Bavel

I knew virtually nothing about DTLA before my recent work trip, but I did know that’s where Bavel was located. And I follow enough LA-based foodies to know that it’s a must-eat. I also know LA folks (my friend, Hart, included) are obsessed with Bestia, the first restaurant from these folks. Like, obsessed. I had high hopes that remained high when I walked into the riad-looking space, dripping with greenery.

Everything is served family style and we ordered most of the menu. And every single thing was good. All of it. Even things I don’t normally go gaga over (babaghanoush) were fabulous. The food is Israeli/Mediterranean focused, which is not always everyone’s bag, but trust when I say everyone will enjoy this place – even Ariana, the self-proclaimed “picky eater” in our group loves this place.

To start we got several items from the spreads section.
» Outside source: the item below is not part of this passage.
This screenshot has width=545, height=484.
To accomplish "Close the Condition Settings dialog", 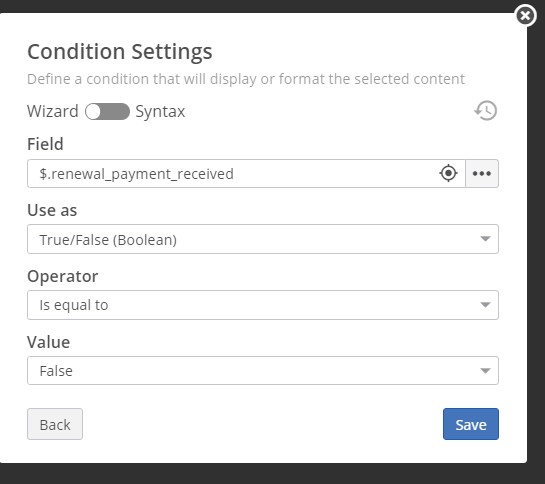I will point(525,15).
The hummus was smooth and flavorful, though I wish I got to try the version that was topped with duck nduja. That said, even this “simple” version tasted extra flavorful, thanks to the two versions of chili paste it was served with.

The babaghanoush was outstanding. None of that metallic tang that often turns me off of the dish and eggplant in general. It had a hint of smokiness that made it stand out. The fried pita it came with was unbelievable. It was fluffy and light. We ordered an extra serving of it, and I suggest you do the same.

We also got the farm cheese, topped with a chunky zaatar. I could slather this on anything…but most obviously on that fried pita.

Roasted cauliflower is on many a menu and this one, in a chile sauce with yogurt dip, is a great side to pair with the equally meaty mains. It won’t blow your mind – solely because you’ve probably tasted something similar before – but it is done very well.

The scallop crudo was one of the more interesting cevice-ish dishes I’ve tried. I don’t normally like fruit in savory dishes (and this one is mixed with strawberry), but the cucumber and scallop were so light (and not at all fishy) that it worked.

The oyster mushroom kabab came highly recommended and I understand why. This tasted like shwarma meat. Like actual meat. I could serve this to my beau who refuses to eat vegetarian and he would probably consider this a satisfying meal. Sumac and, maybe, cumin gave it a deep flavor. Like something that’s been roasting on a spit all day.

The whole roasted dorade was tasty and a nice break from the heavy dishes that graced our table. That said, it was spiced with some smoked seasoning so it wasn’t a shy dish, per se. The lamb shwarma, on the other hand, is a beast. At $45, this seems like a very pricy entrée but it’s most certainly not for a single person. It was served with spicy pickled veggies, which may remind you of the Israeli pickles served with the traditional street food but introduce a whole new flavor to the DIY sandwiches.

We were very full and couldn’t bring ourselves to order dessert, opting instead for an extra of their yummy cocktails. I couldn’t eat another bite, which made me sad because there were a few items on the menu we didn’t tackle and with our order as an indication, they were bound to be good. So: yes, Bavel definitely lives up to the hype.